- Work instructions: Without any pictures, output the records exactly as they are.

- Recorded data:
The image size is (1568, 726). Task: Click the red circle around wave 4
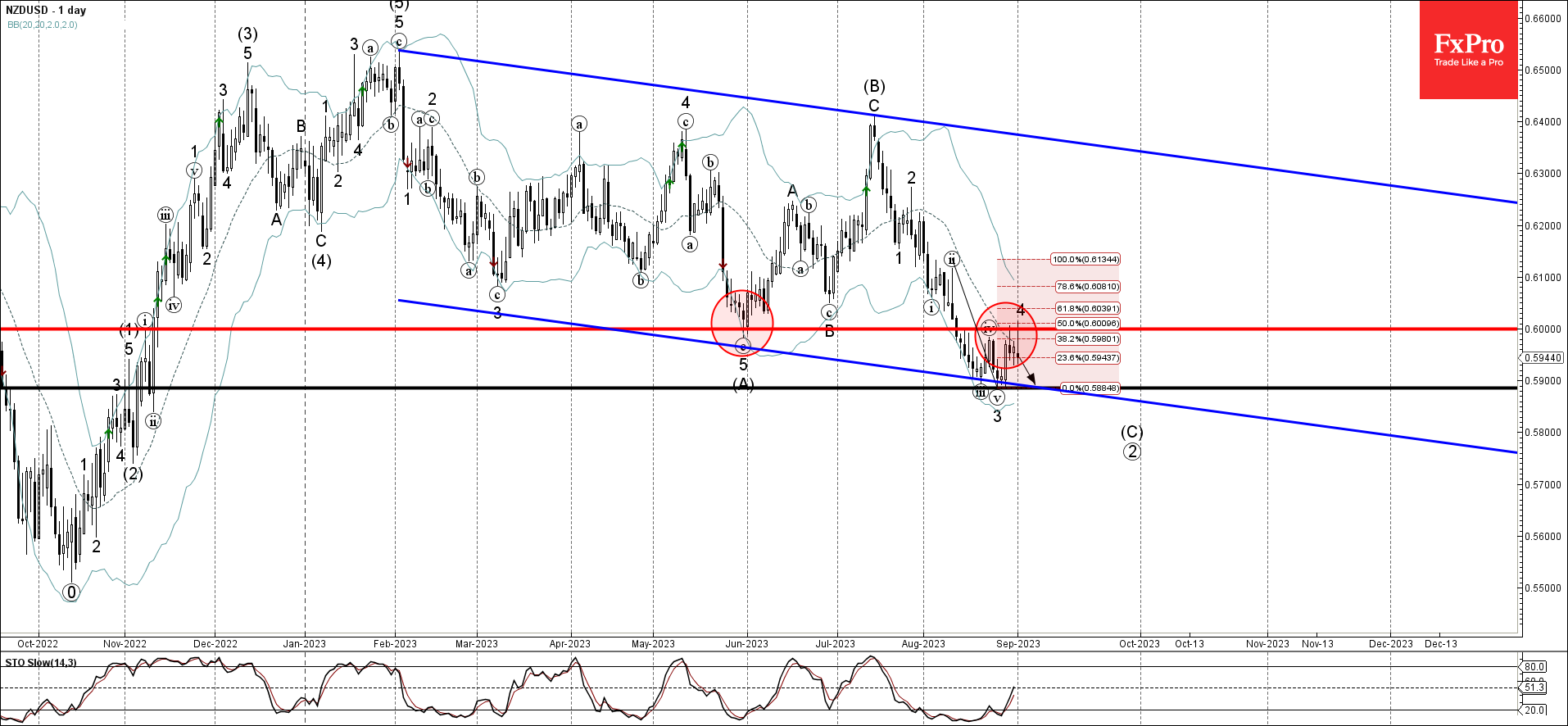1006,334
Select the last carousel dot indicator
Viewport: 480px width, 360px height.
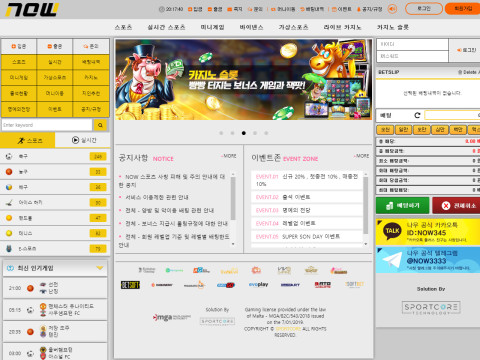point(266,133)
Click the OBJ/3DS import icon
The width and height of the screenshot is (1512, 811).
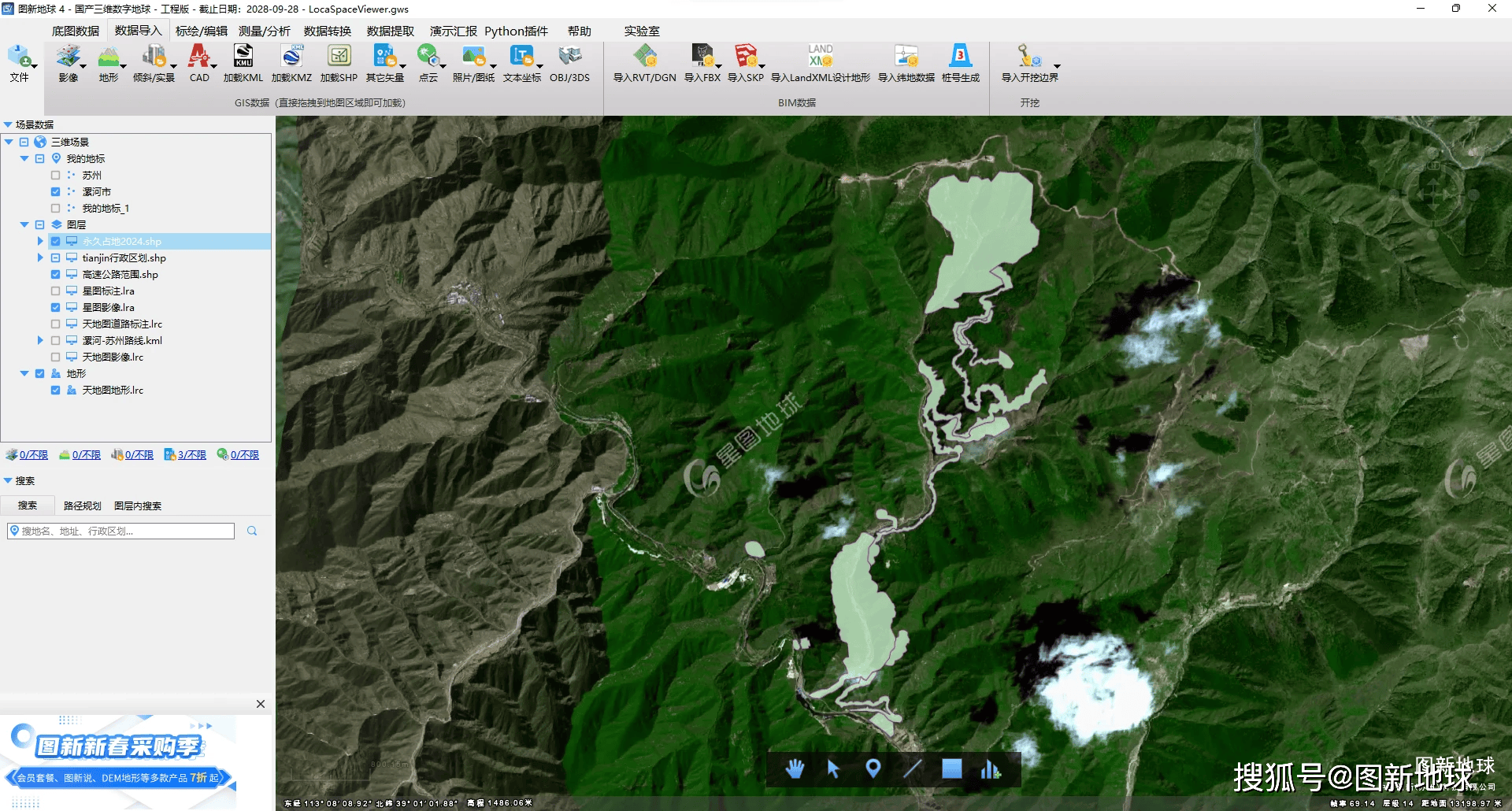[569, 57]
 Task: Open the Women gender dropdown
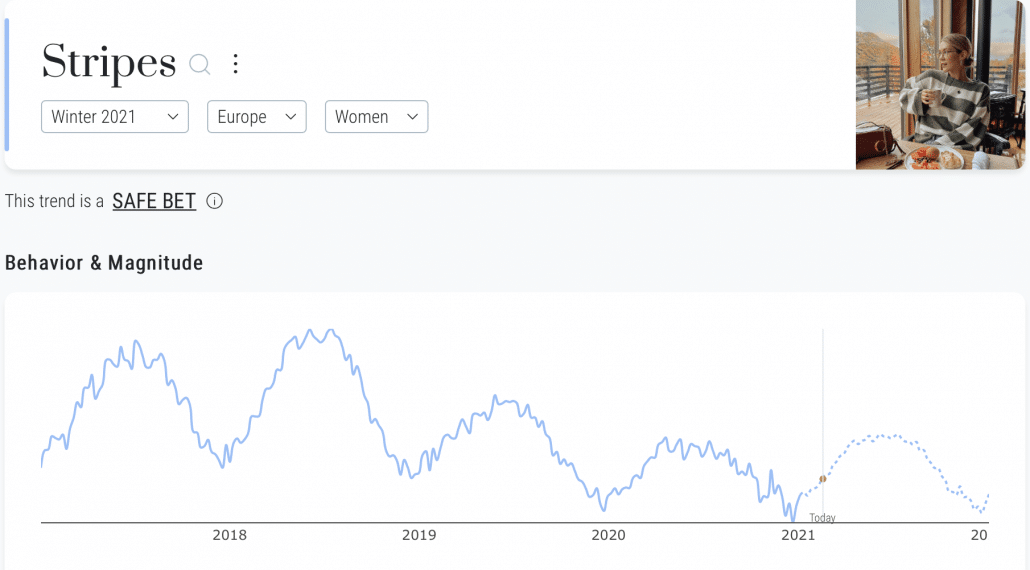click(376, 117)
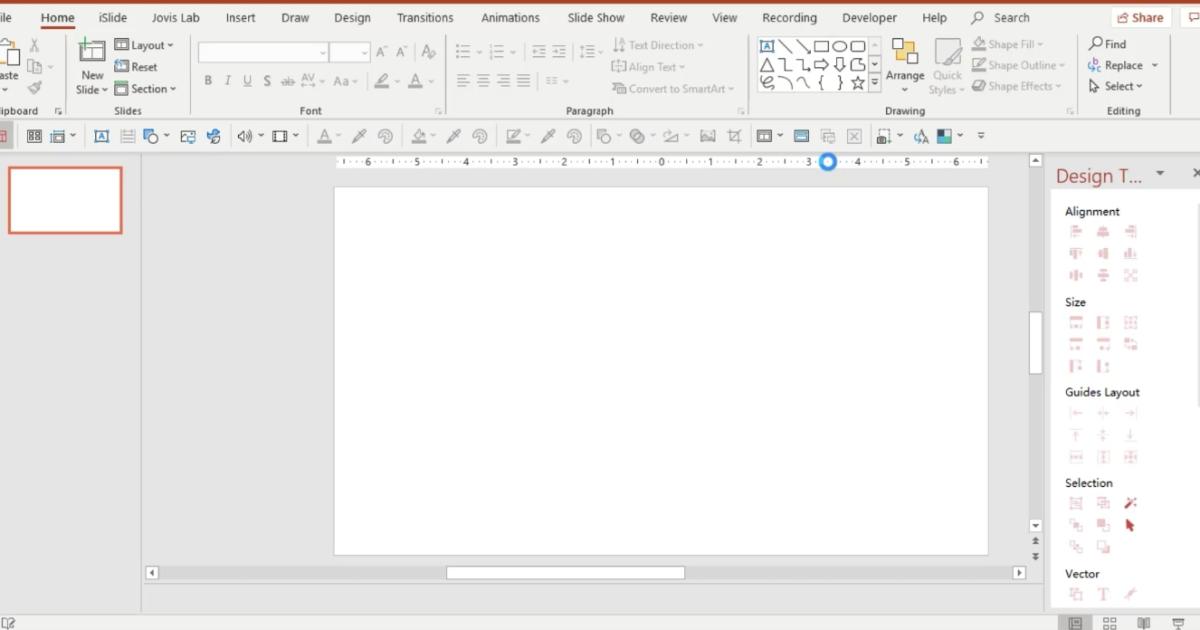Select the slide thumbnail in left pane
Screen dimensions: 1200x630
65,199
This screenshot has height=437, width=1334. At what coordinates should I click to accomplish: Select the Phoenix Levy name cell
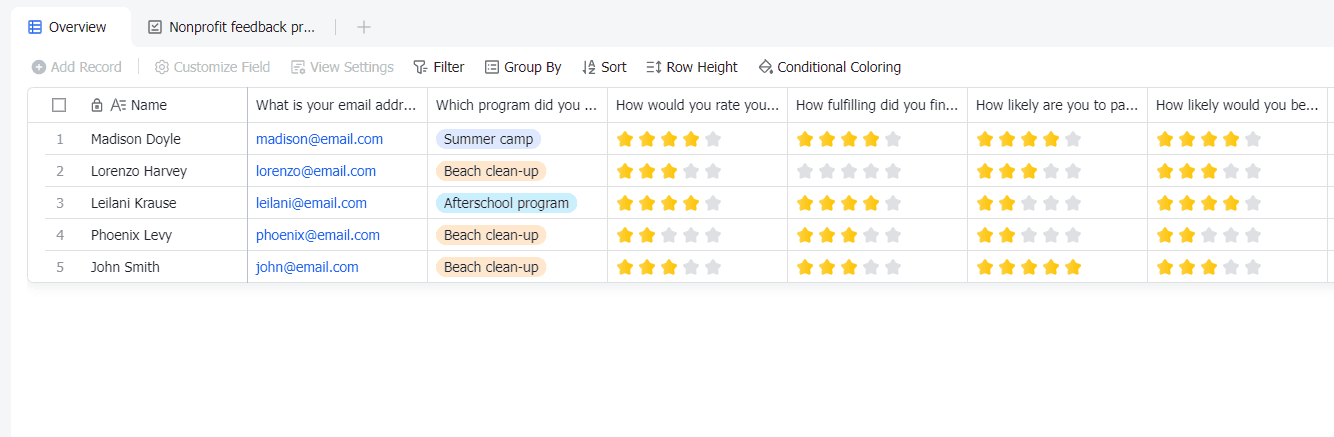(131, 235)
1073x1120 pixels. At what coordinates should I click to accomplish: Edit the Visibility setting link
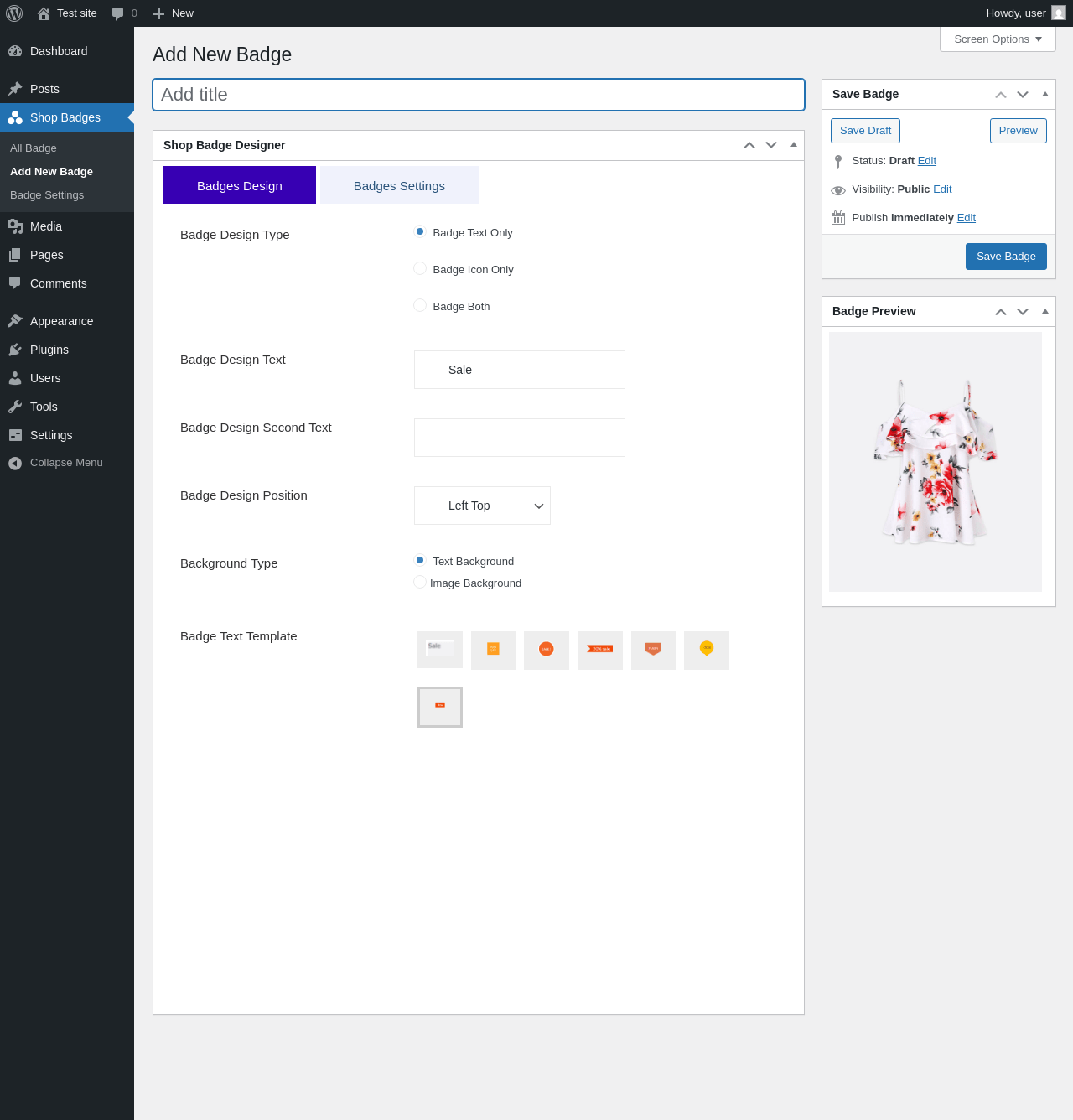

- Problem solution:
The image size is (1568, 726). Task: Click the red circle around wave 4
1006,334
Select the last carousel dot indicator
Viewport: 480px width, 360px height.
point(266,133)
Click the OBJ/3DS import icon
The width and height of the screenshot is (1512, 811).
[569, 57]
 Task: Open the Women gender dropdown
click(376, 117)
Select the slide thumbnail in left pane
Screen dimensions: 1200x630
65,199
This screenshot has height=437, width=1334. At what coordinates should I click to accomplish: Select the Phoenix Levy name cell
(131, 235)
1073x1120 pixels. At what coordinates should I click to accomplish: Edit the Visibility setting link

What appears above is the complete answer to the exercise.